The first was a conversation with the mother of a friend from secondary school, on the verandah of a local hotel. She was interested in hosting a forum where people could discuss the issues plaguing Port of Spain and develop solutions. What came out of that conversation was a realisation by both of us, planner and non-planner, that we cannot hope to move forward as a nation with our major city in decline.

The second was an after-work gathering at the office of an architecture firm. As the wine and conversation flowed, one burning question raised by a local fashion designer plagued me long after. She pondered, how does a nation go from developing to developed nation status? What is the catalysing factor? Thoughts began to form in my mind.

The third was an event focused on the issue of toxic masculinity, in the basement of an art gallery. The discussion, involving a panel of psychologists and lecturers from the University of the West Indies, was refreshing and really captured the lived experiences of boys in the Caribbean. Despite this, frustration set in. Here I was experiencing a wonderfully progressive discussion, but thinking what happens after the conversation is done?

Our problem, I proffer, is not that we lack people with progressive ideas. The culprit is the way that we have planned and designed communities. Discussions increasingly occur in physical and metaphorical silos. We lack functional public spaces where the unifying forces of community life that would naturally cause disparate people to interact with each other are missing. There is a reason why that public space in front of the Red House was referred to as the University of Woodford Square and the People’s Parliament, not coincidentally, at times when the residential population of Port of Spain was far greater than it is today.

Modern urban planning and design is the culprit. It was assumed that all people needed was housing with lots of space, air, light, and green open spaces. Hence the thrust towards decentralisation. The family unit was to fulfill people’s need for social interaction. The role of public spaces, such as streets, as places where communal social bonds are formed, was lost. A street is now only seen as infrastructure.

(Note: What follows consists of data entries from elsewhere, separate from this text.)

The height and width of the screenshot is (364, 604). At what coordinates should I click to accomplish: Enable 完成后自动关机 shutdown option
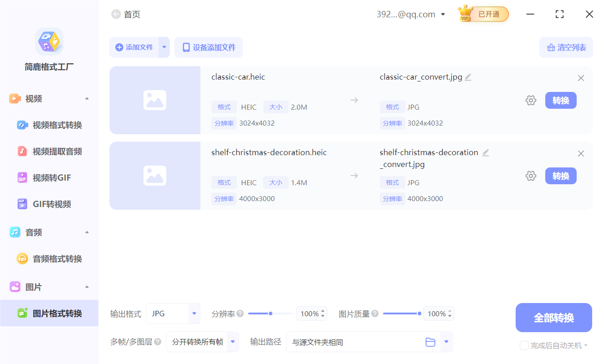click(524, 345)
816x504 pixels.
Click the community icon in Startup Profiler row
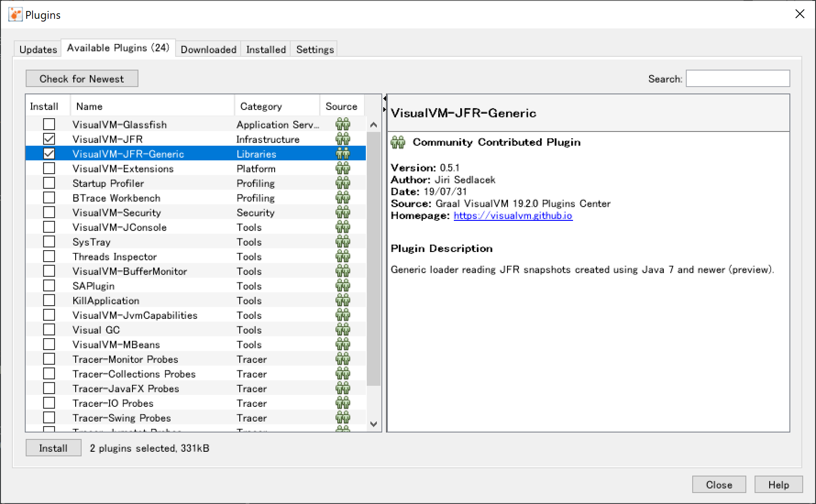tap(342, 183)
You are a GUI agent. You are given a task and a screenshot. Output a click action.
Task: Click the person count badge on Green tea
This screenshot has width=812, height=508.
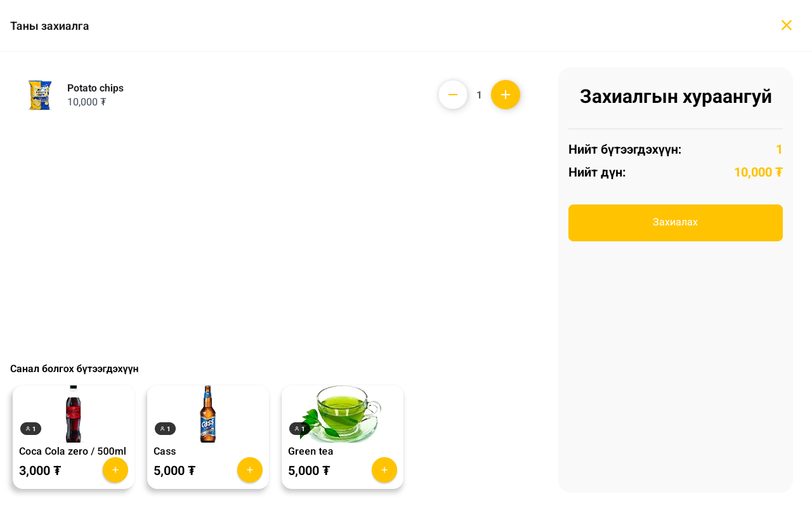(x=299, y=429)
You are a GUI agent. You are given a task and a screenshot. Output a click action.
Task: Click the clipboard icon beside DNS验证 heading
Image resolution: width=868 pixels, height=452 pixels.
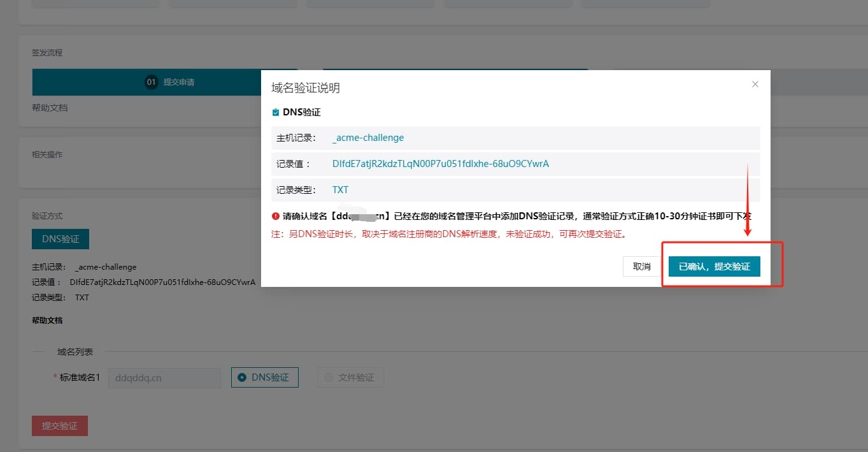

To address the lack of progress that we complain about daily, we need to fight for a re-invigorated capital city designed to serve as the intellectual centre and incubator and heart of the nation, our modern-day Athens, as it were. For without it we will increasingly indulge in racism, xenophobia, bigotry, and a blind adherence to ancestral ideologies. All natural outcomes of the stagnation of intellectual development.

As the planner Jane Jacobs surmised, “Whenever and wherever societies have flourished and prospered rather than stagnated and decayed, creative and workable cities have been at the core of the phenomenon. Decaying cities, declining economies, and mounting social troubles travel together. The combination is not coincidental.”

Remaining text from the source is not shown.